What’s interesting, though, is how unevenly this divide manifests itself. You would expect generic opinions about the utility and trustworthiness of government to hold constant for the most part, and that minor shifts in either direction would be easily explainable in terms of partisan allegiances.

But a new Pew Research Poll (conducted between August 27 and October 4, 2015) analyzing how Americans view their government yielded some fascinating – although not terribly surprising – results. The study found that Republicans “are nearly three times as likely as Democrats to say they are angry with the government. And among politically engaged Republicans and Democrats – those who vote frequently and follow politics on a regular basis – the gap is nearly four-to-one (42% to 11%).”

This could be explained away as nothing more than an indictment of Obama’s record, but the data over time is more complicated than that.

It’s true that there’s a partisan divide over the proper size and scope of the government. 80 percent of Republicans, for example, think the government should be smaller and do less; roughly 69 percent of Democrats say the opposite. But the public’s general feelings about the government are far more inconsistent than you’d anticipate.

For instance, according to the Pew study, “Among both Democrats and Republicans, large majorities say they can seldom, if ever, trust the federal government (89% of Republicans, 72% of Democrats). While trust in government among Republicans has varied widely depending on whether a Republican or a Democrat is in the White House, Democrats’ views have shown far less change.”

The immediate takeaway from this is that liberal Democrats are more ideologically coherent than conservative Republicans. That is to say, conservatives’ view of the government has more to do with partisanship than fundamental principles. Although Democrats tend to trust the government more during Democratic administrations, the difference is negligible compared to Republicans, whose views vary sharply from administration to administration. As the report notes, “Republicans are much more reactive than Democrats to changes in political power…while Democrats’ attitudes tend to be more consistent, regardless of which party controls the White House.”

Trust levels across the Bush and Obama administrations is perhaps the most striking and revealing finding in the report. The following quote sums it up well:

“In Barack Obama’s six years as president, 13% of Republicans, on average, have said they trust the government always or most of the time – the lowest level of average trust among either party during any administration dating back 40 years. During George W. Bush’s presidency, an average of 47% of Republicans said they could trust the government. By contrast, the share of Democrats saying they can trust the government has been virtually unchanged over the two administrations (28% percent Bush, 29% Obama).”

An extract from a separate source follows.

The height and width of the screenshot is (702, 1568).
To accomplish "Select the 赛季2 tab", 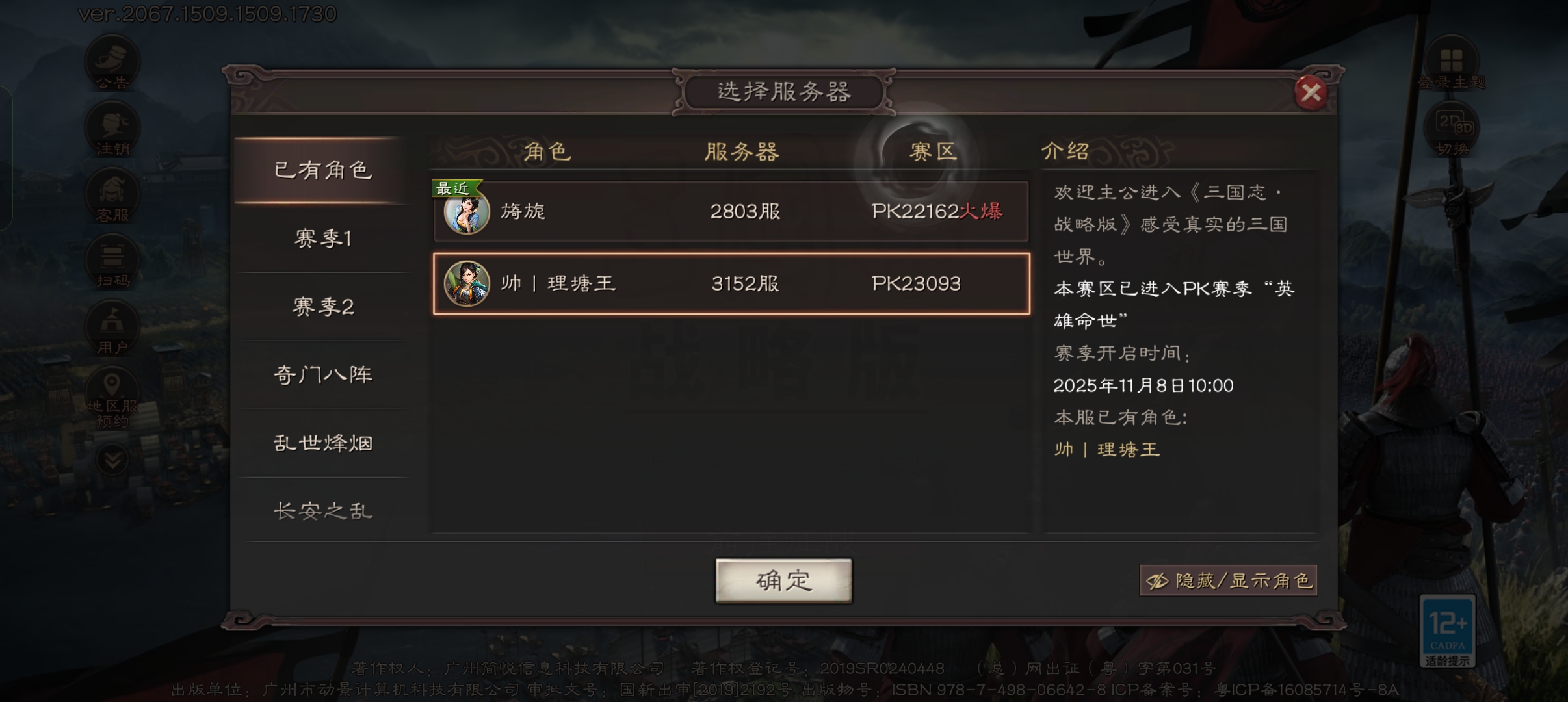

The shift in Republican views toward government from Bush to Obama is a reflection of rank partisanship, and nothing else. If Republicans were genuinely concerned about the size of the government or about encroachments upon individual liberty, there would be no reason to trust the Bush administration any more than the Obama administration. The Patriot Act, the massive and illegal global surveillance program, the Wall Street bailout, the torture program, the Iraq War propaganda – all of this occurred during Bush’s tenure. On almost every front, Obama has either continued Bush’s policies or tried desperately to clean up the mess he left behind.

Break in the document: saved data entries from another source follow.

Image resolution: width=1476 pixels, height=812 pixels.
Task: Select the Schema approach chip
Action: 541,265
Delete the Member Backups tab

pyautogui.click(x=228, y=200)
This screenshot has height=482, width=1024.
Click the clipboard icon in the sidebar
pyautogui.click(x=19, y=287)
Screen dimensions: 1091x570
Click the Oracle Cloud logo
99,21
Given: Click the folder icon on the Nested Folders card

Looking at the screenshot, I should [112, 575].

And yet Republicans were mostly unconcerned about these things until Barack Obama entered the White House. Now they’re worried about the size of the state; now they’re suspicious of federal power; now they’re troubled by the exploding budget; now they want to rein everything in.

The Pew findings confirm that the Republicans, on the whole, aren’t animated by consistent principles. They’re guided by false narratives and a conservative media invested in their anger. It doesn’t matter what Obama does or doesn’t do – conservatives will distrust him and virtually any other Democrat no matter what the results of their policies. The facts are largely irrelevant.

Democrats, on average, object to the policies of Republican administrations, but they continue to trust the government in general over time. Republicans, on the other hand, become anti-statists the minute a Democrats takes office. If nothing else, this says something significant about the differences between conservatives and liberals.

Liberal Democrats may be wrong on a number of issues, but at least their attitudes follow logically from their principles. The same can’t be said of conservative Republicans, however. And the latest Pew study is quite clear about that.


By Sean Illing

Sean Illing is a USAF veteran who previously taught philosophy and politics at Loyola and LSU. He is currently Salon's politics writer. Follow him on Facebook and Twitter. Read his blog here. Email at silling@salon.com.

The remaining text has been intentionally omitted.